Given problem: Rewrite the listing from its start through the line with "tap(788, 125)", requests included. Increase every coordinate in the answers by 125.

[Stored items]
========================

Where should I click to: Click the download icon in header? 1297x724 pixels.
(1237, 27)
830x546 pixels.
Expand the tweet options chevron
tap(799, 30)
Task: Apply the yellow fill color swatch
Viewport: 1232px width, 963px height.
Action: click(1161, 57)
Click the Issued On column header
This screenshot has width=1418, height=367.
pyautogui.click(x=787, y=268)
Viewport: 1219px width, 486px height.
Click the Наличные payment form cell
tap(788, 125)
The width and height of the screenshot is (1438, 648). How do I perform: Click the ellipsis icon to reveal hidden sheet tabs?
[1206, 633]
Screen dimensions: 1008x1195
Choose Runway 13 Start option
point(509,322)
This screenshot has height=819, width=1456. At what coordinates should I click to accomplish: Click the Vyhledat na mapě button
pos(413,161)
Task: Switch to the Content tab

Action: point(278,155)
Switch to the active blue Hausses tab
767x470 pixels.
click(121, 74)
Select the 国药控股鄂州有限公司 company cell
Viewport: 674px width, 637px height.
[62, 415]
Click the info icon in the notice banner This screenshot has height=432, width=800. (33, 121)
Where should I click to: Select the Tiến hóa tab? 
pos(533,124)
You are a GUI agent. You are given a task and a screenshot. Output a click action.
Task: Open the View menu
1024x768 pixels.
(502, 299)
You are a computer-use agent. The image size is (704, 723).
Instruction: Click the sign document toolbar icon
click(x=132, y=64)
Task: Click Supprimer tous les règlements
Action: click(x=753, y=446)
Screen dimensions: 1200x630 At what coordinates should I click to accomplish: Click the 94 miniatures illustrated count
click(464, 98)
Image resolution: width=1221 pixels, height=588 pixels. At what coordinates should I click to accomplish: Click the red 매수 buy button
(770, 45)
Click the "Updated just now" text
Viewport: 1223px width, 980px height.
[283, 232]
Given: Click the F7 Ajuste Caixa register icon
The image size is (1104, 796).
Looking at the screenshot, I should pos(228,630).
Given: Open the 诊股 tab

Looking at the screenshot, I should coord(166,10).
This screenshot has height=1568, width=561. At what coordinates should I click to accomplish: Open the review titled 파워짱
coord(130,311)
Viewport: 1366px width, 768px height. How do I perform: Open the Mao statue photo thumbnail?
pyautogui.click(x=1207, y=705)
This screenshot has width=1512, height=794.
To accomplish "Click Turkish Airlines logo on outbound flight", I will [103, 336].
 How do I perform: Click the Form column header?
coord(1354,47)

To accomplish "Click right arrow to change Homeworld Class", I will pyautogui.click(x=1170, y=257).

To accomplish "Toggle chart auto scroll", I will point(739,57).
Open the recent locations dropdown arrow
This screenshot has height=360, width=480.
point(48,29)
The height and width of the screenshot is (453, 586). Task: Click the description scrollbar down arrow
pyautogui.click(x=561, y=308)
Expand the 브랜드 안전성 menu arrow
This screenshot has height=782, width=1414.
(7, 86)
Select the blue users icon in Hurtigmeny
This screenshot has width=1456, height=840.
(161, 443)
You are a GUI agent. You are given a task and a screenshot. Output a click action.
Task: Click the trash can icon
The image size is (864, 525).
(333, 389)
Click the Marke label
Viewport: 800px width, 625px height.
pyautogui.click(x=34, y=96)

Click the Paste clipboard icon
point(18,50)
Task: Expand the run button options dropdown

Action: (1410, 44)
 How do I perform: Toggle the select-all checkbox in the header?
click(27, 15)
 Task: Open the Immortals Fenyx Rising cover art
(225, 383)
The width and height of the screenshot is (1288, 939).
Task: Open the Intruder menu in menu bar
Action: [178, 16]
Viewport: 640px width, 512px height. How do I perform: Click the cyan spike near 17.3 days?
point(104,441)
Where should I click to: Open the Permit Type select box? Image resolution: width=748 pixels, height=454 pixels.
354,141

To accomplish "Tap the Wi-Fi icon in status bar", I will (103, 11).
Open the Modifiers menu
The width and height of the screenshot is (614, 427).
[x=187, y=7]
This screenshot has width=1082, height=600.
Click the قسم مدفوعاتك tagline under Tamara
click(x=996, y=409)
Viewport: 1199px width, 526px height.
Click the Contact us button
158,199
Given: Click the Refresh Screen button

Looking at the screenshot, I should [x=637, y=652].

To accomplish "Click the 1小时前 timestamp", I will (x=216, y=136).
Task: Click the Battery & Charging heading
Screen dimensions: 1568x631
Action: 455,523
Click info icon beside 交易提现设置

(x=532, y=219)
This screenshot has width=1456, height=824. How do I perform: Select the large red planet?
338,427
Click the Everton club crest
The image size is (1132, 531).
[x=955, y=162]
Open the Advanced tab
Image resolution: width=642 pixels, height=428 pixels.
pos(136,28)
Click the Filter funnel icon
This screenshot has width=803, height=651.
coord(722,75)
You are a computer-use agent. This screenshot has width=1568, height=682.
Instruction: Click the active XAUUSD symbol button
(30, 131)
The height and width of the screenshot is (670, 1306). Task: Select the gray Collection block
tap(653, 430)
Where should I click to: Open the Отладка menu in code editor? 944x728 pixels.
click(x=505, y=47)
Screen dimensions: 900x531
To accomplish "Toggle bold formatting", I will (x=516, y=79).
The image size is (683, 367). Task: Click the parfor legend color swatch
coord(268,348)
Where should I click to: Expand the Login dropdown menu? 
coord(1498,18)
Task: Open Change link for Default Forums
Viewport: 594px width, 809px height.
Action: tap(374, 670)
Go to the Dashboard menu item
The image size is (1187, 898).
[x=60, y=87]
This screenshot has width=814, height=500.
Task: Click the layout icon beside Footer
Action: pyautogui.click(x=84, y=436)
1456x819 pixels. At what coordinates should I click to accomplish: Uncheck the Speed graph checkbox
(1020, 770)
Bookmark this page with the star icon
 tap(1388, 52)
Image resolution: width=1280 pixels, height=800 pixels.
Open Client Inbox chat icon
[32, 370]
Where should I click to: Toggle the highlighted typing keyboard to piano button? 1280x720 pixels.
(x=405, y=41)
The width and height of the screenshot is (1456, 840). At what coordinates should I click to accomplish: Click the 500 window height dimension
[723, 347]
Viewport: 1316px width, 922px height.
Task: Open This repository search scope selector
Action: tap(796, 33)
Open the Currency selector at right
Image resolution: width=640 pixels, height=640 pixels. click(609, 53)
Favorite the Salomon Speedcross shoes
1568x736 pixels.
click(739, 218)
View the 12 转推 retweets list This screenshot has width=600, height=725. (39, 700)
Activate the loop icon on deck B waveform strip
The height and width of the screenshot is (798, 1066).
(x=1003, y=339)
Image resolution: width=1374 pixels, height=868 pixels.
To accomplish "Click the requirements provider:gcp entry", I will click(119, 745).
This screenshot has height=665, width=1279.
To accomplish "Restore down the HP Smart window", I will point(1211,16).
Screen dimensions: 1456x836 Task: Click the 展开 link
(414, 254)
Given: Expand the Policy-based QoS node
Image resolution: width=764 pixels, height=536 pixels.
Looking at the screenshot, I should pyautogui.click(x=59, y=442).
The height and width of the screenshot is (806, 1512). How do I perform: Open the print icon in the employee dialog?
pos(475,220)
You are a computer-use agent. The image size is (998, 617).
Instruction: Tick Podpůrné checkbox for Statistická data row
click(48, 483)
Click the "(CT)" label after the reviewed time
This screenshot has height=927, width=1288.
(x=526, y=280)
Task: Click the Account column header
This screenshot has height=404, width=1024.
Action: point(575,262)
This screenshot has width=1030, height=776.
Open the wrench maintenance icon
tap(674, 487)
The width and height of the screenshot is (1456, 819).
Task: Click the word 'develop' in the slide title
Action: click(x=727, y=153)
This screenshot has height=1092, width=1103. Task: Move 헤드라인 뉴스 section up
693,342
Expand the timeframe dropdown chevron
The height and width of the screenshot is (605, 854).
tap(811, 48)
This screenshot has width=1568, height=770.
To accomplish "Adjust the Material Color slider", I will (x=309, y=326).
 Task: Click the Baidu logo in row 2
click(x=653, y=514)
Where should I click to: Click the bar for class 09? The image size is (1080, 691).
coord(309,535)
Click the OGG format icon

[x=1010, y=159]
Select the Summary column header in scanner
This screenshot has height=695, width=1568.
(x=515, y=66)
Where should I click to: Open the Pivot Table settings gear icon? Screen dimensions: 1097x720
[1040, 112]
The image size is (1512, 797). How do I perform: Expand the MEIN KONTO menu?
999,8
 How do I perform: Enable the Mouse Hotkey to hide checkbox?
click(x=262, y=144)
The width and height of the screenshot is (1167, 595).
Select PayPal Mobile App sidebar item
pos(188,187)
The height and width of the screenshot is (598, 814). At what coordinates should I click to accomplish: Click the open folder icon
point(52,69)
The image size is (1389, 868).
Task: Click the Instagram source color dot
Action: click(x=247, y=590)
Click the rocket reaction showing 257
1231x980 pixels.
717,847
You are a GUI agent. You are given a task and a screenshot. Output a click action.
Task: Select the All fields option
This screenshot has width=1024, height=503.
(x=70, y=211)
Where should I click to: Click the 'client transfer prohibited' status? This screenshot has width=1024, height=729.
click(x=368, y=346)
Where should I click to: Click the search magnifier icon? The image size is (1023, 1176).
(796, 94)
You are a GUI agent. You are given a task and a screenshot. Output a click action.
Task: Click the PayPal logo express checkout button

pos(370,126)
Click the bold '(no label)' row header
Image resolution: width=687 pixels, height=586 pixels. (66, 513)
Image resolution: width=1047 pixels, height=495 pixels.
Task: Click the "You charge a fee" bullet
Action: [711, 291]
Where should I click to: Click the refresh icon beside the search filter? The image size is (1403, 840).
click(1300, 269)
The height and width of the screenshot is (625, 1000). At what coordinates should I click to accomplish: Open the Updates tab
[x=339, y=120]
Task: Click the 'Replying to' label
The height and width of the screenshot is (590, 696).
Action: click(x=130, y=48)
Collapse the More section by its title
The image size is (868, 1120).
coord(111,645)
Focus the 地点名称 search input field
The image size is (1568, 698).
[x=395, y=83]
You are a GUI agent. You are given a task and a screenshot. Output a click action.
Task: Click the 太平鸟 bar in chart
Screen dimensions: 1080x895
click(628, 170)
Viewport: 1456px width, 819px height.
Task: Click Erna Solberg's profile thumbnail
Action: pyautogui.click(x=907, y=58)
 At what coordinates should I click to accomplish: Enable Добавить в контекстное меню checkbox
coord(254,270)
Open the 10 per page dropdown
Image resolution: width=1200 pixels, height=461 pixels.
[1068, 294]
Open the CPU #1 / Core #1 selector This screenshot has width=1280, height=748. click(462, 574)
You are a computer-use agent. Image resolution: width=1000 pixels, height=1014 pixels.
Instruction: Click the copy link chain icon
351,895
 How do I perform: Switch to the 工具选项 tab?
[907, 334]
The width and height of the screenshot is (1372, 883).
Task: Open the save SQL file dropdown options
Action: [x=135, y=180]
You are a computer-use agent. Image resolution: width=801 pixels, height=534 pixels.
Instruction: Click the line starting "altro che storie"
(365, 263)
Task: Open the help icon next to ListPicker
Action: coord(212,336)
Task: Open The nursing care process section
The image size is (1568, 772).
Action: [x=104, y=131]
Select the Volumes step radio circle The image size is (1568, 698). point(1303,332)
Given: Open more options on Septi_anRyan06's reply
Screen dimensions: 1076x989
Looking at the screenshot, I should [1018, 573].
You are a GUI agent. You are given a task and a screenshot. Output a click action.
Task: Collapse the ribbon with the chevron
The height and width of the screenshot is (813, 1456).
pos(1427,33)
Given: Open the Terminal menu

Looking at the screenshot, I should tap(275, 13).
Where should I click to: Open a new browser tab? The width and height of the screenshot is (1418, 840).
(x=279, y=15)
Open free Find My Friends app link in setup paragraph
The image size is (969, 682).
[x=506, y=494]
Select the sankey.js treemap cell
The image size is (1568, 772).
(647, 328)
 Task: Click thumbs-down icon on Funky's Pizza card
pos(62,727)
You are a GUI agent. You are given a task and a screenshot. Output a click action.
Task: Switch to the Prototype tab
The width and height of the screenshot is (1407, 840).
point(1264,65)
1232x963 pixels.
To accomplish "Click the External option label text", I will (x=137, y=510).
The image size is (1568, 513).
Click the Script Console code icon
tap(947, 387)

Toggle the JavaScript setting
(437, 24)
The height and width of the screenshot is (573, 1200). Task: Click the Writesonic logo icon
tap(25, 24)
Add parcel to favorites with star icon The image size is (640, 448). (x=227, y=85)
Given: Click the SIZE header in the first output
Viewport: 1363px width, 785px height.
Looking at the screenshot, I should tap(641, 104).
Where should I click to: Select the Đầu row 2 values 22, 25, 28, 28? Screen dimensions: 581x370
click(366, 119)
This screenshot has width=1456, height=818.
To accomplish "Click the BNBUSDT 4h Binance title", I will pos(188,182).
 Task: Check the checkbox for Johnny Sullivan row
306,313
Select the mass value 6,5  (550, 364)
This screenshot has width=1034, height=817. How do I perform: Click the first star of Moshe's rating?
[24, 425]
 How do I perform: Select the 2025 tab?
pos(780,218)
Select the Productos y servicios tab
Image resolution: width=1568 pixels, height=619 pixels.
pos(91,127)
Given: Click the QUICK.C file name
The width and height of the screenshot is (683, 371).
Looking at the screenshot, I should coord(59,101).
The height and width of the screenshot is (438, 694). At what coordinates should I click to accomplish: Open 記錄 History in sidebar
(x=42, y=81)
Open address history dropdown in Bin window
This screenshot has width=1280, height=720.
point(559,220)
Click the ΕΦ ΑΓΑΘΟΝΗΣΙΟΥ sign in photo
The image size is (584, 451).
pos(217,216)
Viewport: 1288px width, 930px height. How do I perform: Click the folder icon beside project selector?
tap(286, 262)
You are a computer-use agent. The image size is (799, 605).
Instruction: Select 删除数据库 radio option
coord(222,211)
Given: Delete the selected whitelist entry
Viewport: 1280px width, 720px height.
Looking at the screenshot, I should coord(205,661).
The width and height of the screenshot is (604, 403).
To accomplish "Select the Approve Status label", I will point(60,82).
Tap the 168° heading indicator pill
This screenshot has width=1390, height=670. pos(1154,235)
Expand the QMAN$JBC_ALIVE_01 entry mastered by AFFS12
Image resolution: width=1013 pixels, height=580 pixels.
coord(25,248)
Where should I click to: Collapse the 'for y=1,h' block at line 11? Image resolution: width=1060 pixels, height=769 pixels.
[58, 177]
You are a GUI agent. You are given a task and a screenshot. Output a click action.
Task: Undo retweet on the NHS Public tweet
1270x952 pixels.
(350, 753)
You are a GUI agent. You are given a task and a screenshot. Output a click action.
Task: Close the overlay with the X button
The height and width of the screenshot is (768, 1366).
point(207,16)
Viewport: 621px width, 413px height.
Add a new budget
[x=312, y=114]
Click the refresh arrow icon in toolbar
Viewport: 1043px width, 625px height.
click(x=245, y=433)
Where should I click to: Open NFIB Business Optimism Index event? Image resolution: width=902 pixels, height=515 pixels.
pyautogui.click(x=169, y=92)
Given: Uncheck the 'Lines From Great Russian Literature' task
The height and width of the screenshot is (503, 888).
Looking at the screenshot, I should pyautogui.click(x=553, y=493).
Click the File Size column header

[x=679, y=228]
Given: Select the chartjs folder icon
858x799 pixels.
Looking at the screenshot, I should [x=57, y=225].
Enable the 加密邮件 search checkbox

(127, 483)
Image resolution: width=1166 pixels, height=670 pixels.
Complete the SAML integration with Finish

========================

The reply:
Where should I click to: Click the download icon in header? 1297x724 pixels.
(1362, 152)
830x546 pixels.
Expand the tweet options chevron
tap(924, 155)
Task: Apply the yellow fill color swatch
Viewport: 1232px width, 963px height.
Action: click(1286, 182)
Click the Issued On column header
This screenshot has width=1418, height=367.
pyautogui.click(x=912, y=393)
Viewport: 1219px width, 486px height.
Click the Наличные payment form cell
tap(913, 250)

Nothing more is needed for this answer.